Gross Domestic Product (GDP), defined as the value of goods and services produced in a country in a given period of time, is the globally accepted indicator for standard of living.
However, the old saying “Money can’t buy you happiness” seems to be coming to the attention of world leaders and policy makers.
Is it possible to recognize a good standard of living that isn’t based solely on the continuous consumption of resources? How do we measure progress or make policy decisions? The country of Bhutan has come up with the Gross National Happiness Index (GNH).
This is not a new concept to Bhutan; creating happiness was incorporated in its 1729 legal code. The Centre for Bhutan Studies explains that the GNH includes harmony with nature and concern for others. The GNH is based on four pillars: sustainable development, preservation and promotion of culture, conservation of environment, and good governance.
The pillars are measured with thirty-three indicators such as literacy, health, working hours and political participation. Conservation of the environment is measured by testing people’s awareness and responsibility for the environment through national surveys.
A detailed questionnaire is developed to survey the citizens every few years to benchmark and measure progress. The survey provides information to guide government decisions and policies.
The concepts of the GNH Index are also included in the education system. Bhutan schools practice zero waste management. They recycle their waste and use renewable school supplies. They use school vegetable gardens to teach the importance of environmentally friendly practices.

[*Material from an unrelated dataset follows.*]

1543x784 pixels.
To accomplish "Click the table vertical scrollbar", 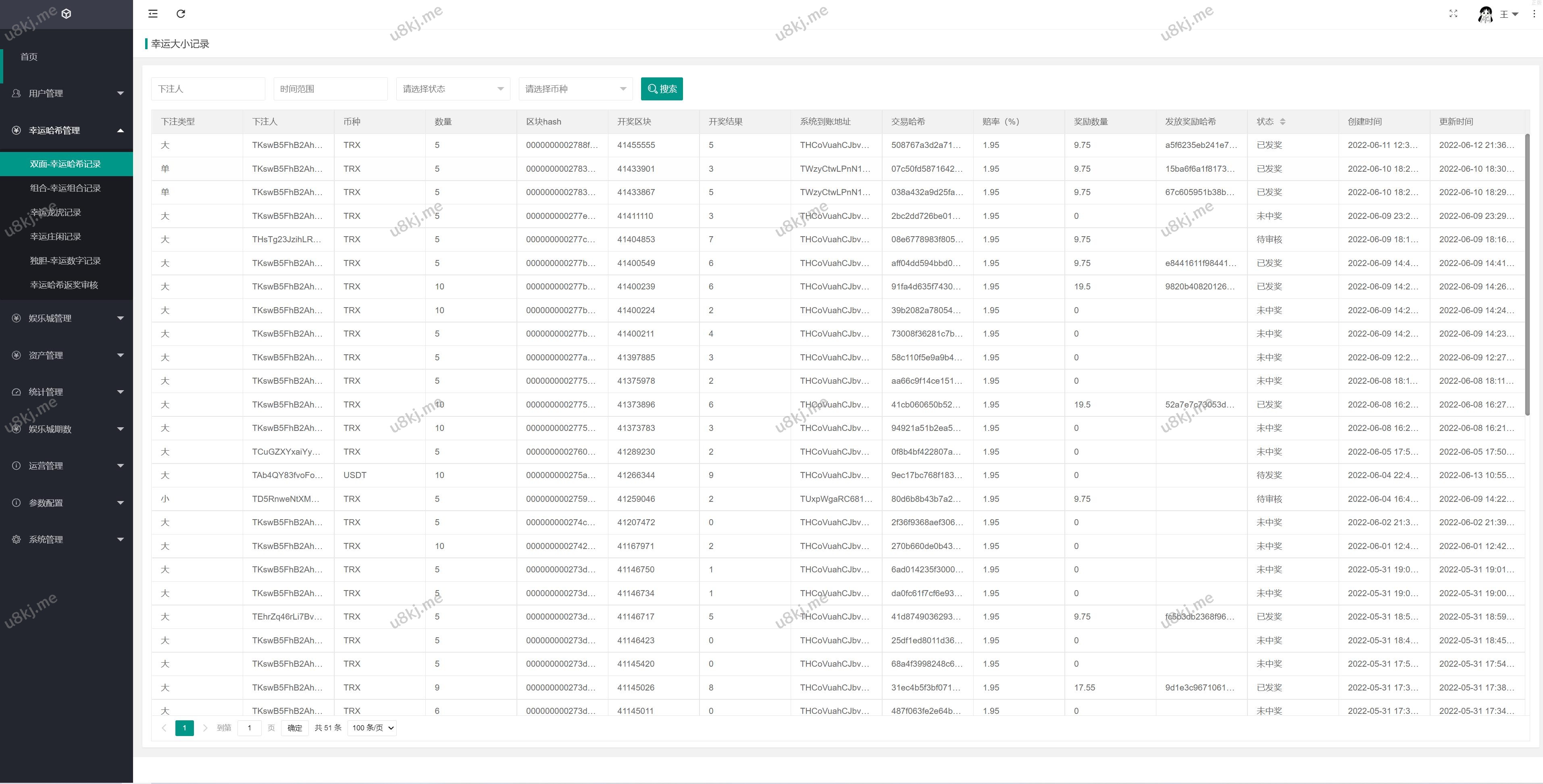I will [1527, 275].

Children in Ontario schools learn similar lessons due to the Ontario Ecoschools program that recognizes schools for their environmental achievements.
Bhutan’s Minister of Education has described the GNH Index as “a set of guiding principles through which we are navigating our path towards a sustainable and equitable society.”
The United Nations has become interested in the concept and held a meeting in April 2012 titled “Defining a New Economic Paradigm” which featured Bhutan’s GNH. These discussions continued at the United Nations Conference on Sustainable Development, Rio+20, held in Brazil in June. A public dialogue has been created at the United Nations level on practical means to ensure that social and environmental values are included and given weight in development decisions.
How do you think Canada would rate using this sort of index and do you think such an index would lead to beneficial programs and policies that would support sustainable development in Canada?